Exercise instructions: Give the data as a numbered list, from the start of the data through the line containing "Looking at the screenshot, I should pos(12,47).", inclusive, leaving out blank lines and the pictures.

==============================

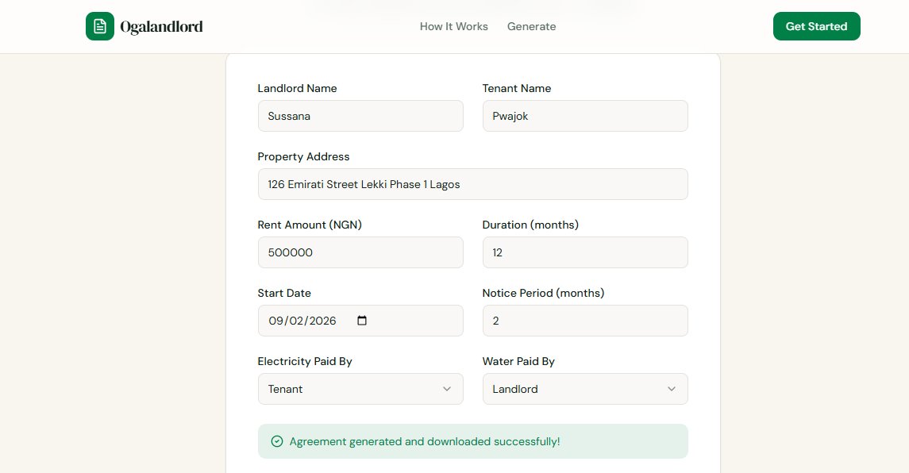Image resolution: width=909 pixels, height=473 pixels.
Task: Open the Generate nav link
Action: click(532, 27)
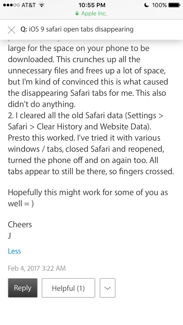Tap the Feb 4, 2017 3:22 AM timestamp

(x=37, y=268)
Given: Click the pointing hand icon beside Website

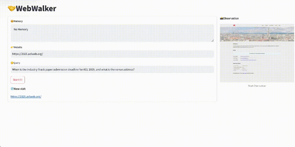Looking at the screenshot, I should pos(12,47).
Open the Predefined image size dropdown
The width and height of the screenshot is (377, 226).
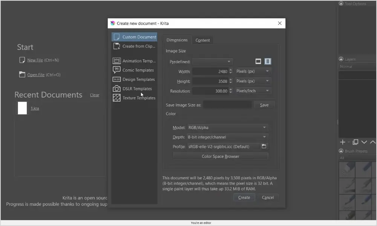[x=212, y=61]
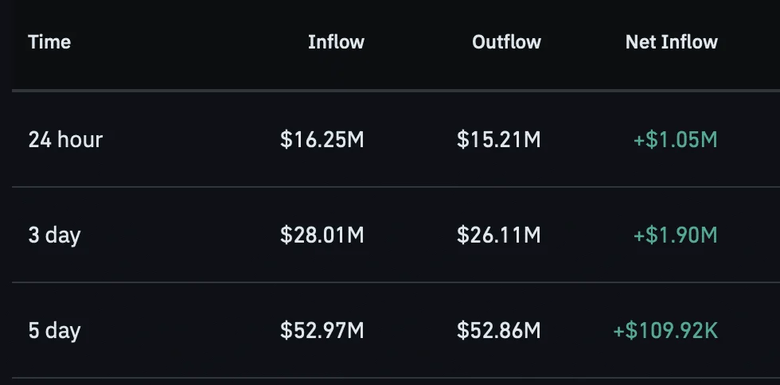Viewport: 780px width, 385px height.
Task: Click the row separator under 24 hour
Action: [396, 187]

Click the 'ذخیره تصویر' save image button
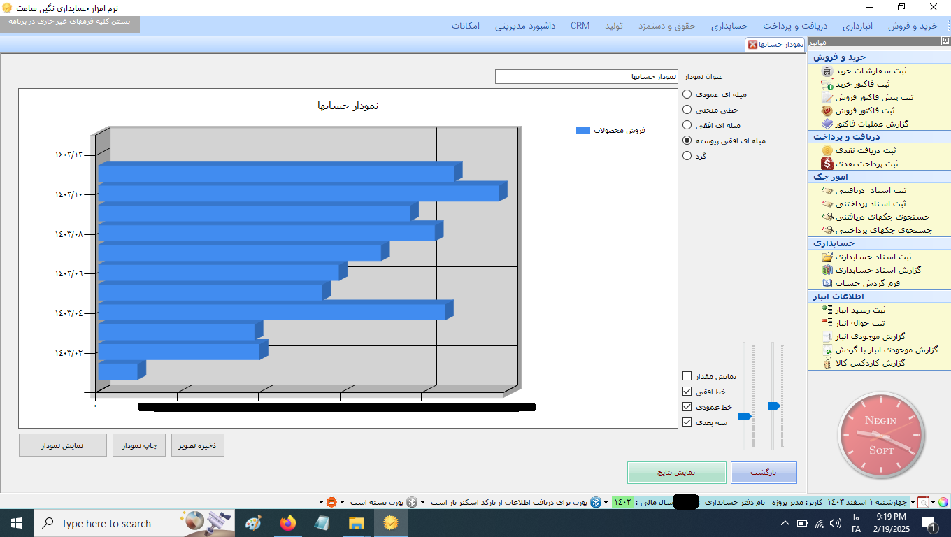click(x=198, y=445)
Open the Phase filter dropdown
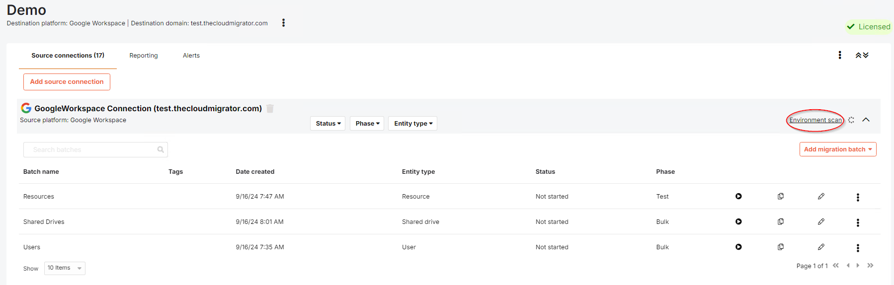 (x=367, y=124)
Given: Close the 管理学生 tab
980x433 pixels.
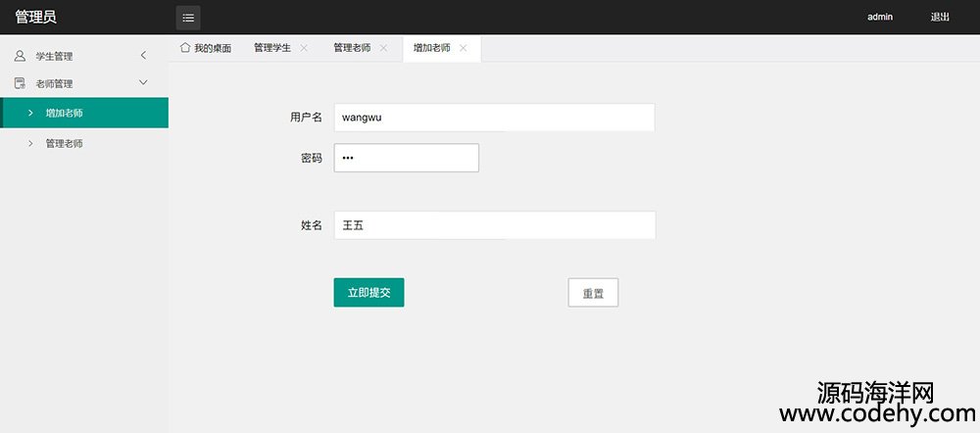Looking at the screenshot, I should point(304,48).
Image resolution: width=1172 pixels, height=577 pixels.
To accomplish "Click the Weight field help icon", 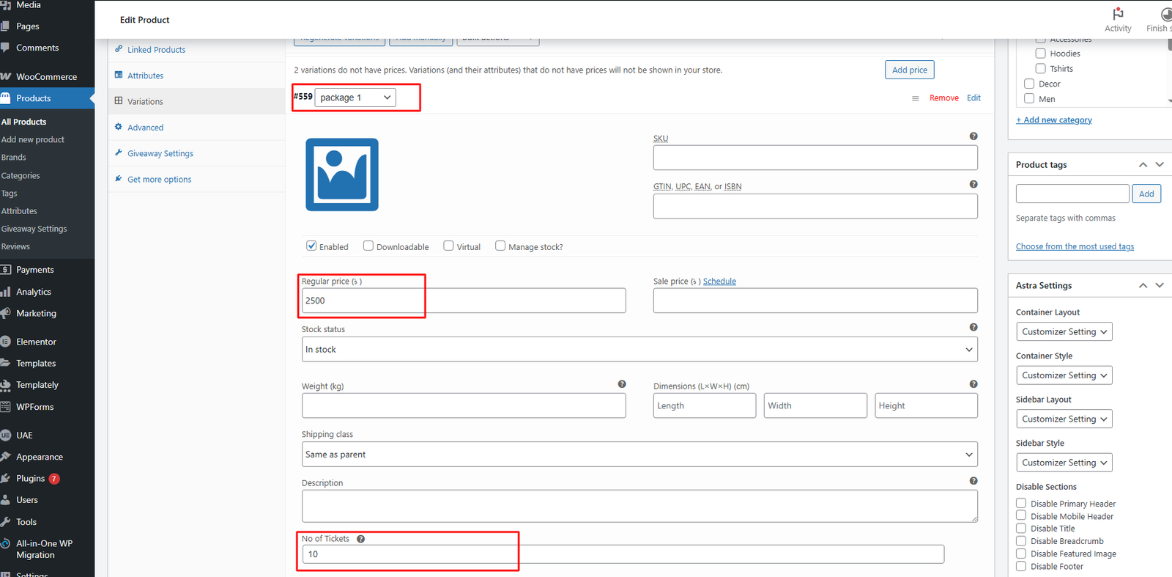I will tap(622, 384).
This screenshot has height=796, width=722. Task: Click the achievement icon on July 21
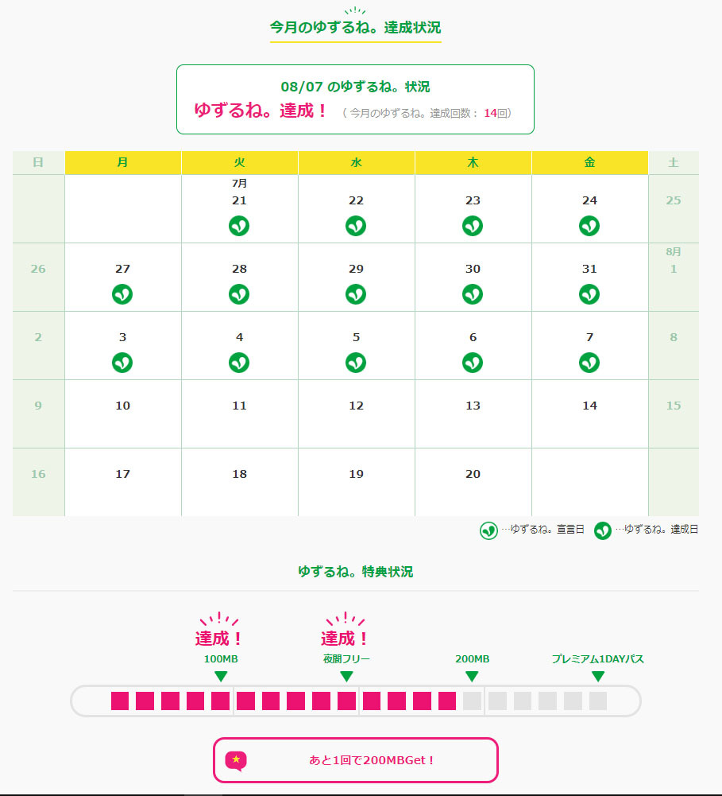click(239, 226)
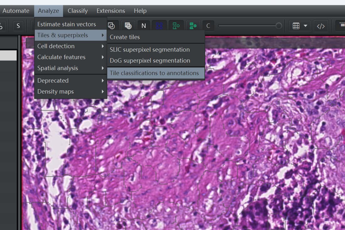Image resolution: width=345 pixels, height=230 pixels.
Task: Click the blue TMA grid icon
Action: 159,26
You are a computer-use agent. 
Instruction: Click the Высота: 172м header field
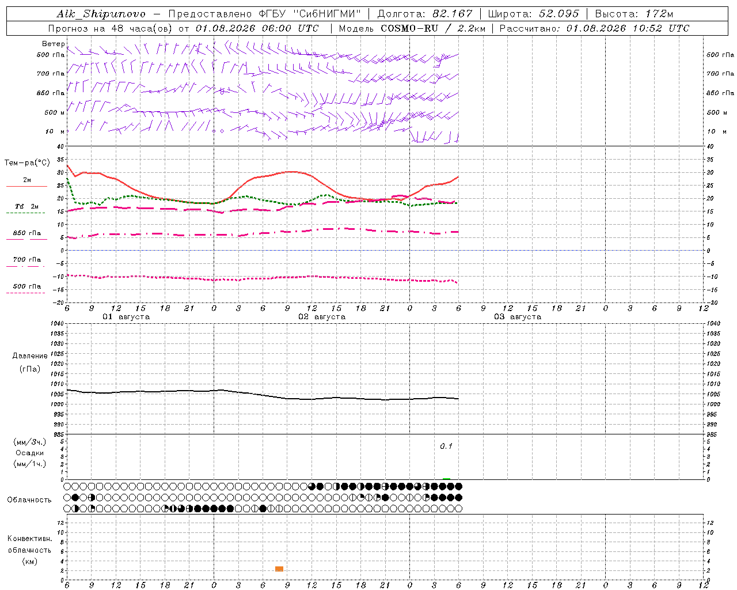pos(634,14)
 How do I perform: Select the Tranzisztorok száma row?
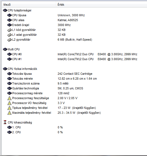coord(74,83)
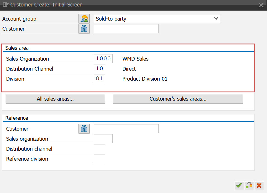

==============================

Exercise result:
1. Image resolution: width=909 pixels, height=473 pixels.
2. Task: Open the Generate nav link
3. Action: click(532, 27)
4. Tap the Feb 4, 2017 3:22 AM timestamp
5. (x=37, y=268)
6. Given: Click the pointing hand icon beside Website
7. Looking at the screenshot, I should pos(12,47).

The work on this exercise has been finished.